Karnstedt has taught music at LHS for seven years. This semester, he expanded the horizon of the music production class.
"This is the first time I tried to do an album as a whole-class project," he said. "I hope in a few years, the kids will have the sound cloud link and can listen."
The final for each student was to create a song using digital techniques. There are no vocals on any of the 13 tracks.
Each track needed to have a drum, an audio loop and an instrument plucked from the electronic universe of MIDI data, as well as a song structure to include introduction, verse and chorus.
Other than that, it was pretty wide open, Karnstedt said.
Influences including folk, rock and hip-hop and other genres are represented.

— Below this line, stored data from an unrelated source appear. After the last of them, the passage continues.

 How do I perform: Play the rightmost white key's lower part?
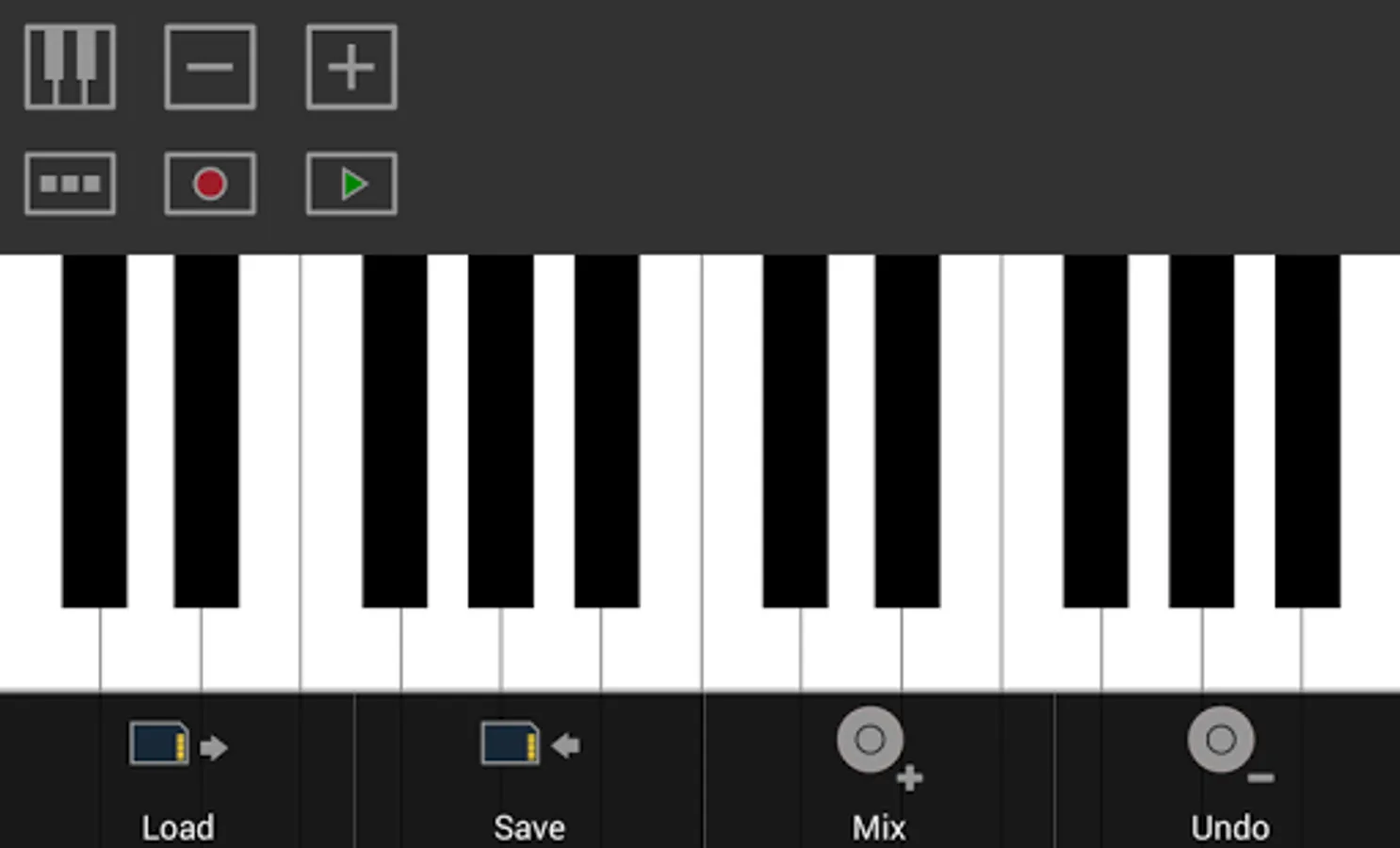point(1351,650)
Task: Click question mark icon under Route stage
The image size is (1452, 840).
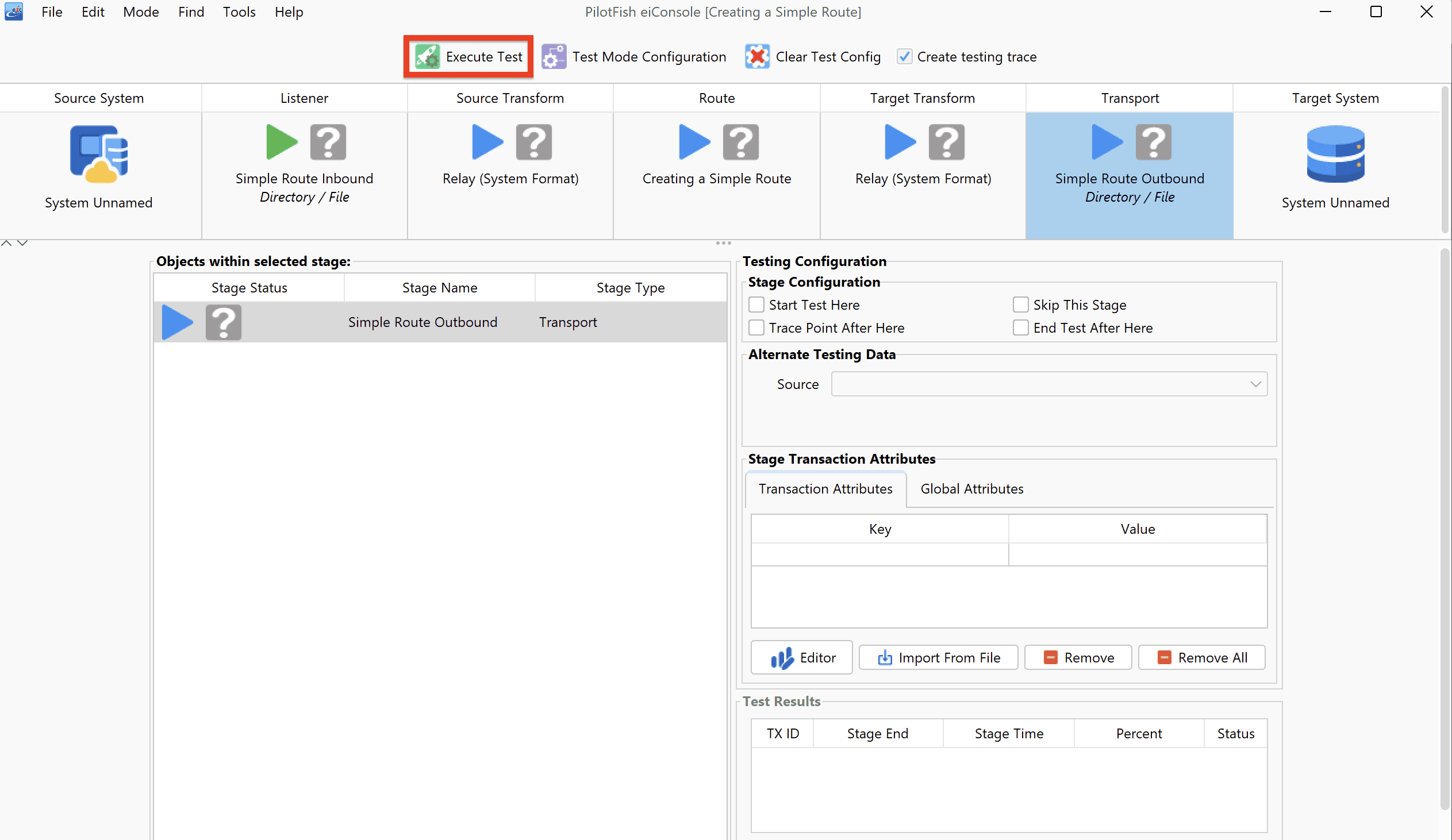Action: pos(741,142)
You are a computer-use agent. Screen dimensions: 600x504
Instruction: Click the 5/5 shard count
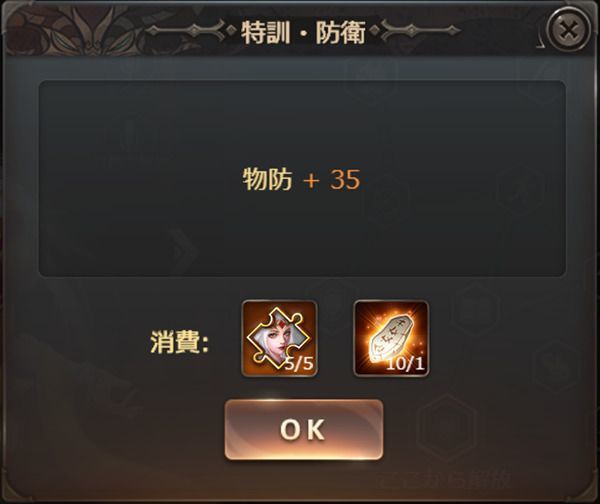(x=299, y=364)
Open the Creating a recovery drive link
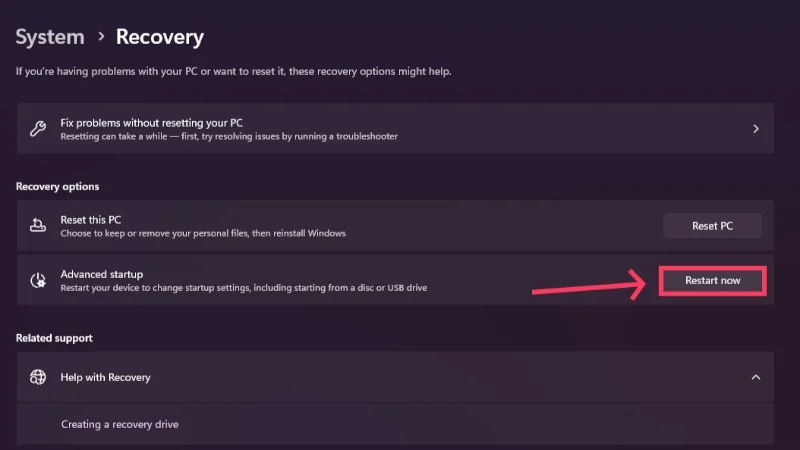800x450 pixels. click(x=119, y=424)
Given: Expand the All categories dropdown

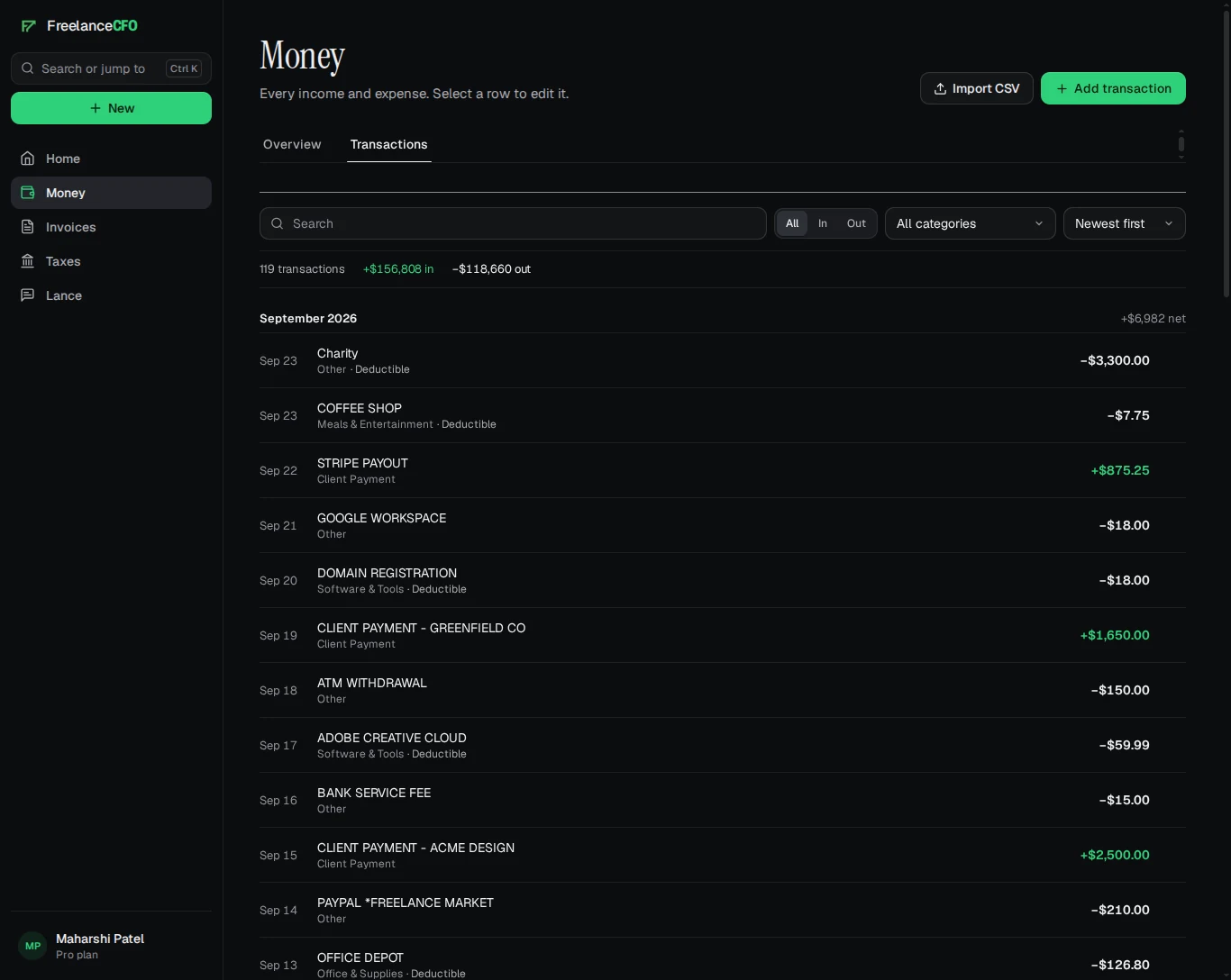Looking at the screenshot, I should point(971,223).
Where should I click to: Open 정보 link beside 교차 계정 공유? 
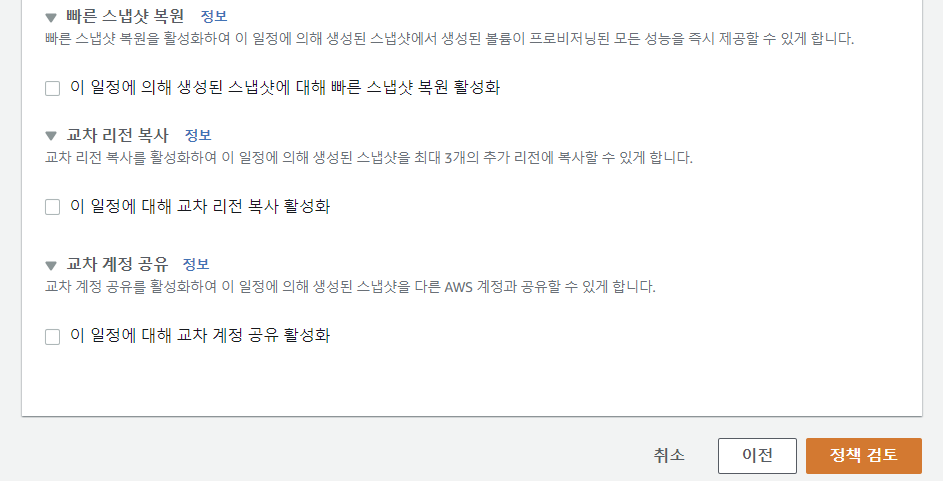coord(196,264)

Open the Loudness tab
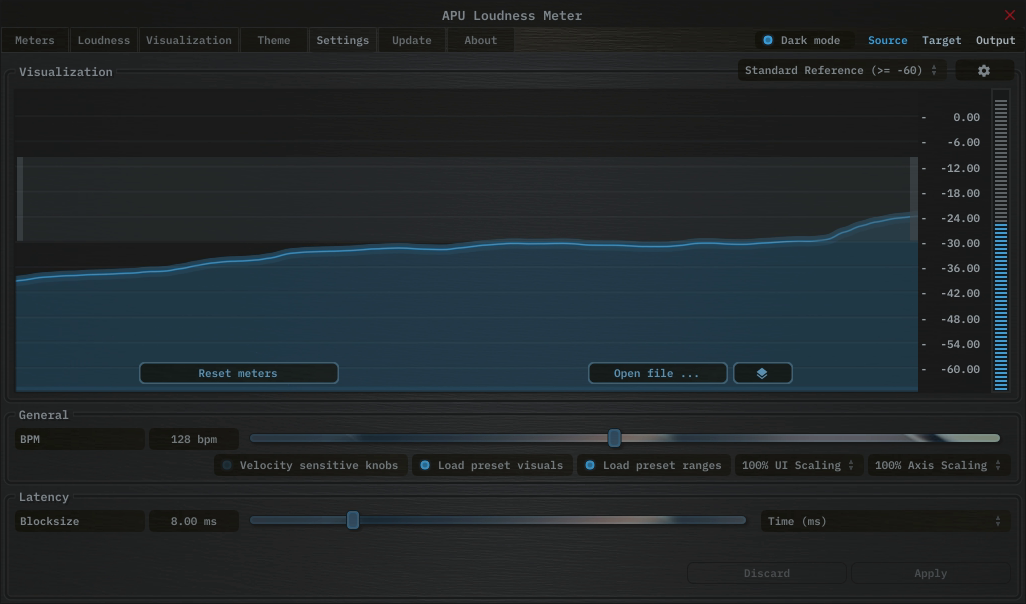(x=104, y=41)
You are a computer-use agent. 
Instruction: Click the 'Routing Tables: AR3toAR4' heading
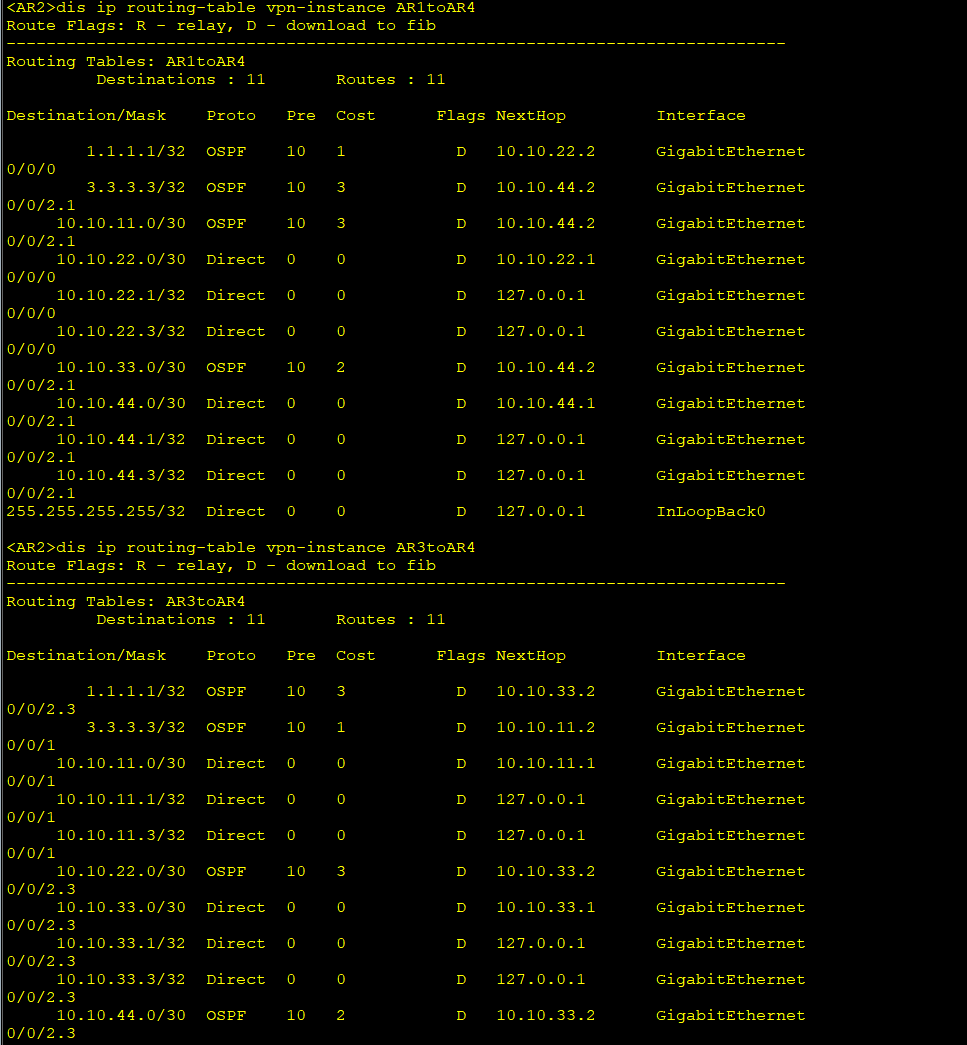tap(125, 602)
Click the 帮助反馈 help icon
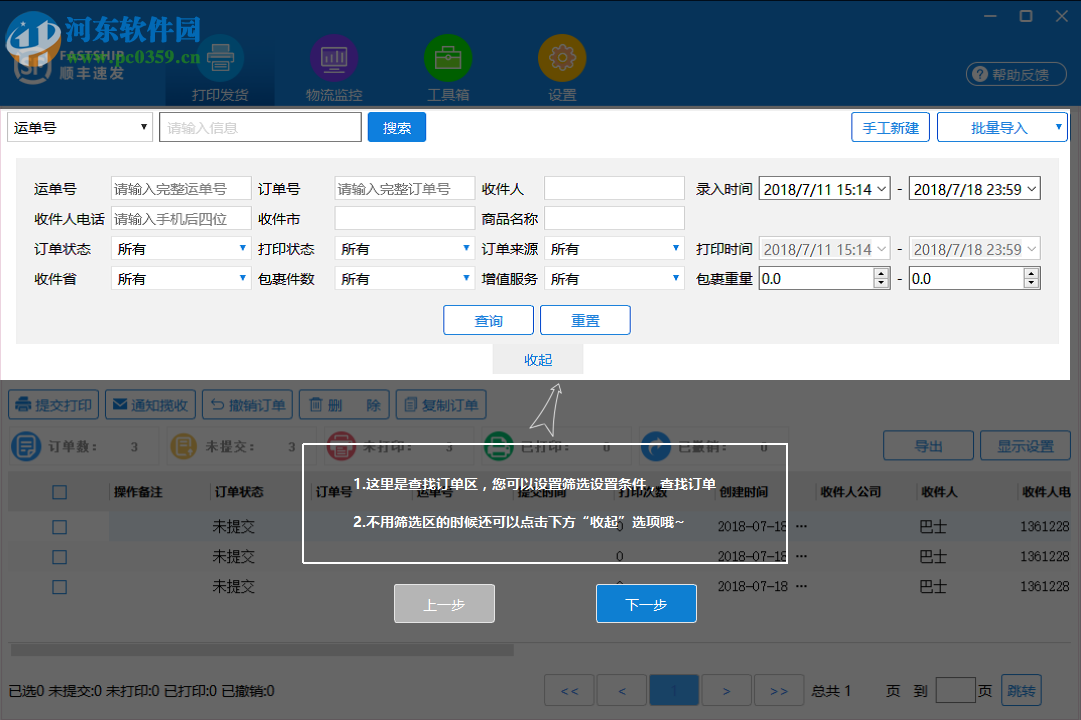The height and width of the screenshot is (720, 1081). coord(1016,74)
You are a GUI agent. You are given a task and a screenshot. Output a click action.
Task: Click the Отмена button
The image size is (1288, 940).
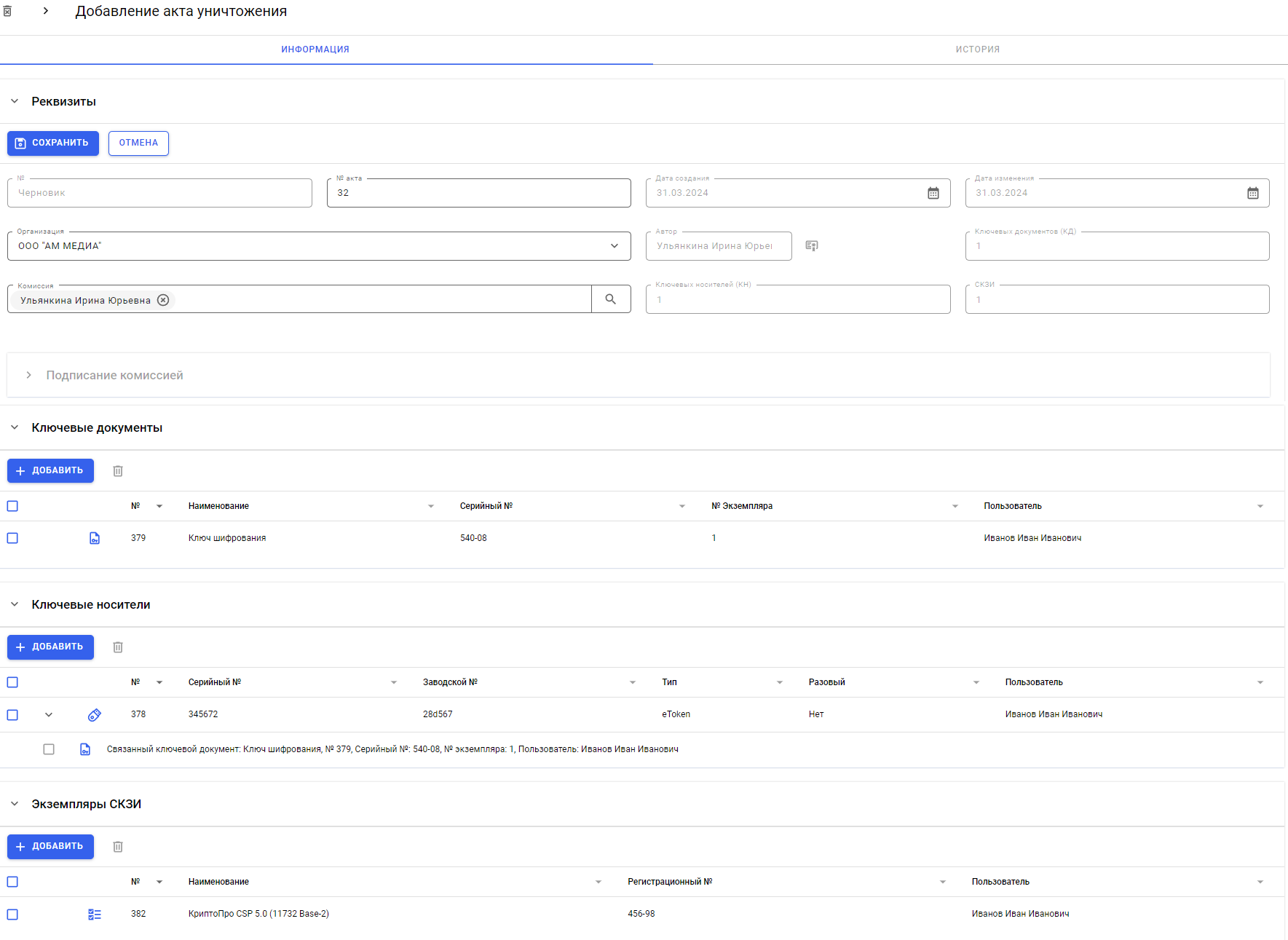138,143
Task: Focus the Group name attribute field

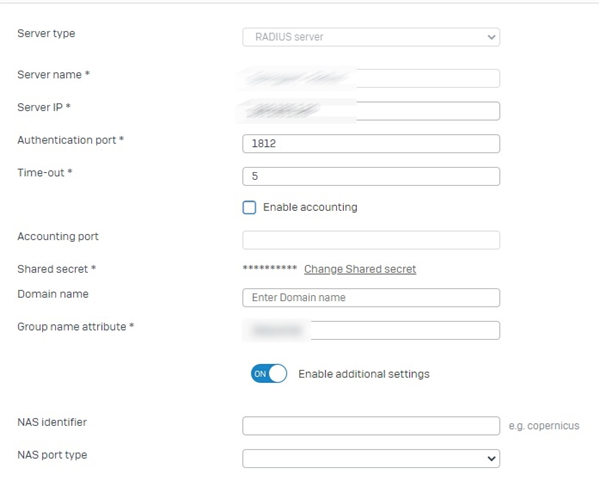Action: [x=371, y=330]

"I would say every track is interesting," he added. "There's a lot of stuff I think is really well done."
The class was broken into groups to determine how the songs should be distributed and promoted, how much to charge and where the proceeds would go. It's available at the District 128 web store.
"Obviously, I'd like as many people to donate as possible," Karnstedt. "The more important thing is it's something the kids totally created. It's pretty much all them."
Lorta said the school support helps A Safe Place continue to serve in multiple locations, including Libertyville.
It also "provides an opportunity to educate youth on domestic violence, bringing us one step closer to eliminating it once and for all," she added.
Karnstedt said he'll continue to develop the concept.